Publisher: Hurst & Company, 2007

This is a book that provides a detailed account of the Islamic Resistance Movement in Palestine -- better known as Hamas -- from a Hamas perspective. Azzam Tamimi argues that Hamas is an organization of Arabs and Muslims who happen to be Palestinian, victims of a Jewish state in the very heart of Arab and Muslim lands. Israel is their oppressor who has deprived them of their land and persecuted them for generations. Although the struggle against Israel is top on Hamas's agenda, it is by no means its only raison d'etre.

How did Hamas come into being? Following the incidents that sparked the Intifada on December 8, 1987, the seven men who composed the senior leadership of the Muslim Brotherhood, Al-Ikhwan Al-Muslimun, decided to transform the organization in Palestine into a resistance movement to be known as Hamas. It was on December 14, 1987 that Hamas came into being. These events were preceded by the Ikhwan, between 1967 and 1977, trying to regain some of the ground they had lost to secular nationalist movements working against the Israeli occupation. Outside Palestine, in Egypt and Kuwait, Palestinian student communities played a major role in revolutionizing the thinking within the movement as a whole.

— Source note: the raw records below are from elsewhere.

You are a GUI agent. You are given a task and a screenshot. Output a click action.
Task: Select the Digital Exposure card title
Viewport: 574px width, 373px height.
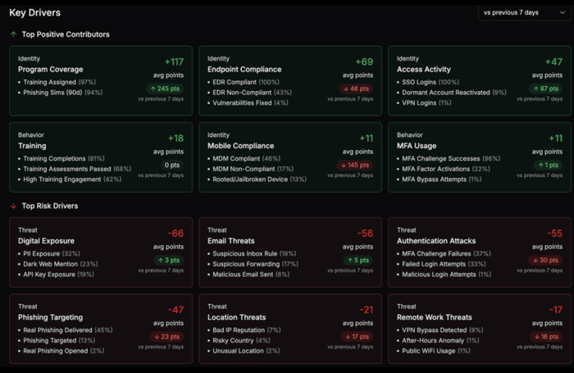coord(46,241)
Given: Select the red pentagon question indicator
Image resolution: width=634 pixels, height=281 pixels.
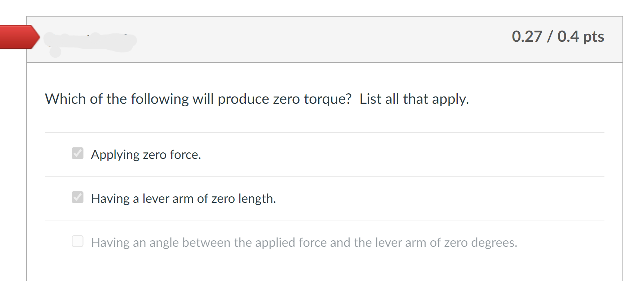Looking at the screenshot, I should click(18, 37).
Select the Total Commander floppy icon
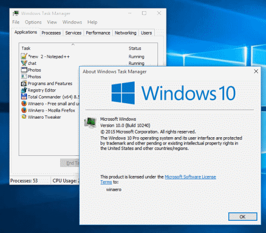 pyautogui.click(x=24, y=97)
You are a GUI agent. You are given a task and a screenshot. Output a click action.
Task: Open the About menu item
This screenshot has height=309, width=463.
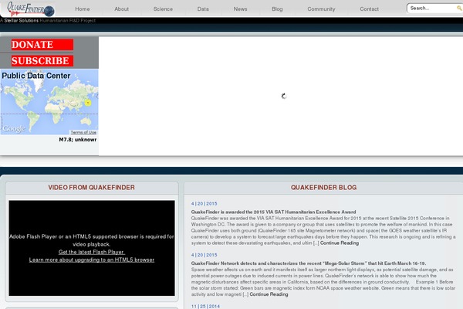(122, 8)
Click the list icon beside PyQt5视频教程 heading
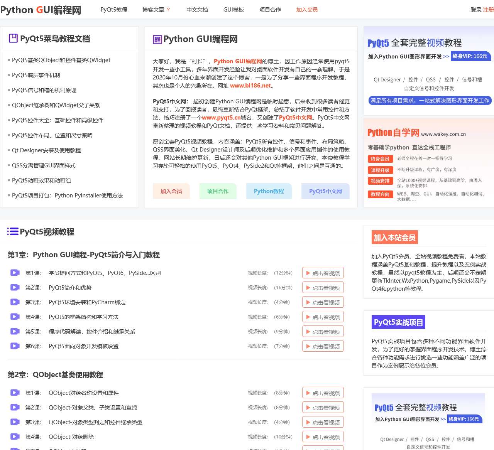 pyautogui.click(x=12, y=231)

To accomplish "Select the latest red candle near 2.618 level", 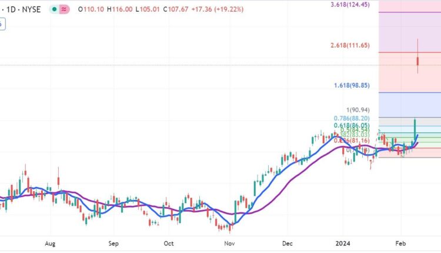I will click(417, 60).
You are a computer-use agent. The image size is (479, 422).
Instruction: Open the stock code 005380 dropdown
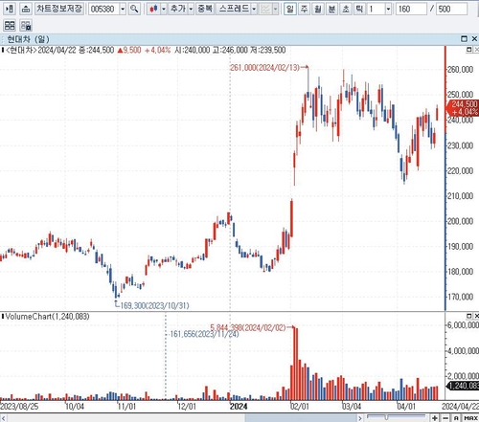coord(123,9)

By 1978, a number of highly qualified Ikhwan graduates had returned from abroad. The Islamic University was the first university founded in the Gaza Strip whose board members hailed from Ikhwan. The establishment of the university was an important landmark in the history of the Islamic movement in Palestine as it could reach out to the community, providing much needed services in employment, training and education, thus bringing enormous prestige to Ikhwan. Not only did Ikhwan recruit through its university but also from across the region, in countries such as Egypt and Iran. After Fathi Al-Shiqaqi founded the 'Islamic Jihad' in the early 1980s, he was expelled from Ikhwan but still continued to compete with them with regard to the jihad to liberate Palestine. But it was only in the early 1980s that Ikhwan moved to take the decision to wage jihad to bring about the liberation of Palestine. Nonetheless, Sheikh Ahmad Yassin, one of the seven original founders of Ikhwan, was arrested by the Israelis and, in 1984, sentenced to 13 years imprisonment but released one year later. Despite its failure, Sheikh Yassin's bid to take military action against the occupation did succeed in giving a boost to the morale of the younger generation of the Ikhwan, and had the effect of forcing a change in attitude and policy. In June 1986, the Islamic faction at Birzeit University held a rally which was suppressed by Israeli troops, with two fatalities. Ikhwan now had its martyrs.